The Reds' pitching woes began early in March, when their top man, 25-year-old Gary Nolan, found that he couldn't throw. An examination by Reds' doctors proved so discouraging that other opinions were sought, and when they agreed with the team physicians Nolan was placed on the disabled list. He remains on the disabled list. Last week he reportedly was throwing at three-quarter speed in workouts at the Reds' minor-league field in Tampa. When and if he comes back it will still take him at least three weeks to build his arm to the point where he could be sharp. Nolan has had arm miseries before: his present condition is a mystery.

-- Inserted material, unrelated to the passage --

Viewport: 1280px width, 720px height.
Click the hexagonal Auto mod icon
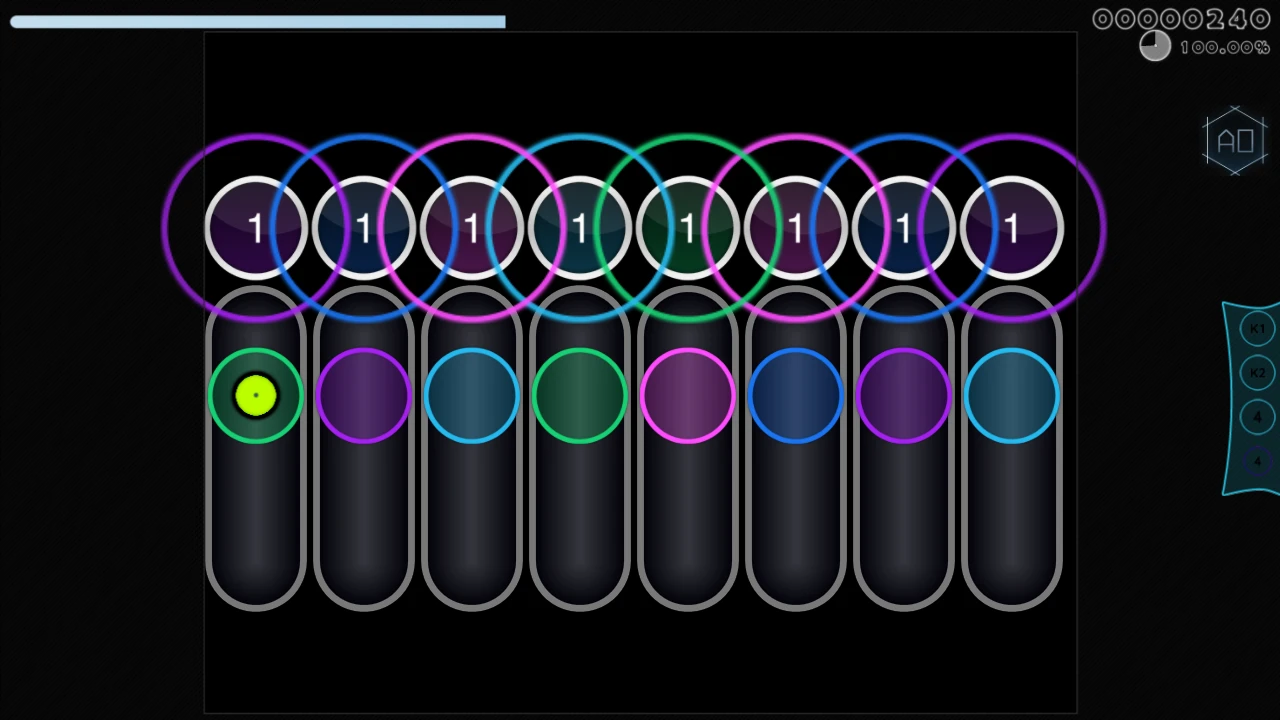coord(1235,141)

Nolan, youth and a trade for K.C.'s Roger Nelson, as well as an outstanding bullpen, were supposed to give Cincinnati its best pitching in several years. The loss of Nolan proved to be a hint of what was to happen, which included an elbow injury to Nelson, who joined Nolan on the disabled list last Wednesday. Not that Nelson had been overwhelming batters; he had a record of 2-2. But he did have a 2.06 ERA, lowest on the staff.
From May 7 through June 13—a period covering 33 games—the Reds got but one complete game out of pitchers not named Jack Billingham. This put a heavy strain on the bullpen, and Clay Carroll, the Reds' foremost reliever, was having his own problems. "I really find it hard to explain just what happened to me," he said. "My control was messed up from the start of the season. I went to Sparky at a time when our starting pitchers weren't going too well and asked him if I could start to see if things could be worked out that way."
Carroll is a friendly, 32-year-old Alabamian who pitched in 330 games over the past five seasons, but only in five as a starter. As a relief pitcher Carroll would come out of the bullpen to smother enemy uprisings time and again. In 1972 he made 65 appearances and set a major-league record with 37 saves. As a starter Carroll threw very well, but how do you relieve a Clay Carroll with a Clay Carroll? "I wanted to get a complete game," he says wistfully. "It would have been the first one for me since 1967."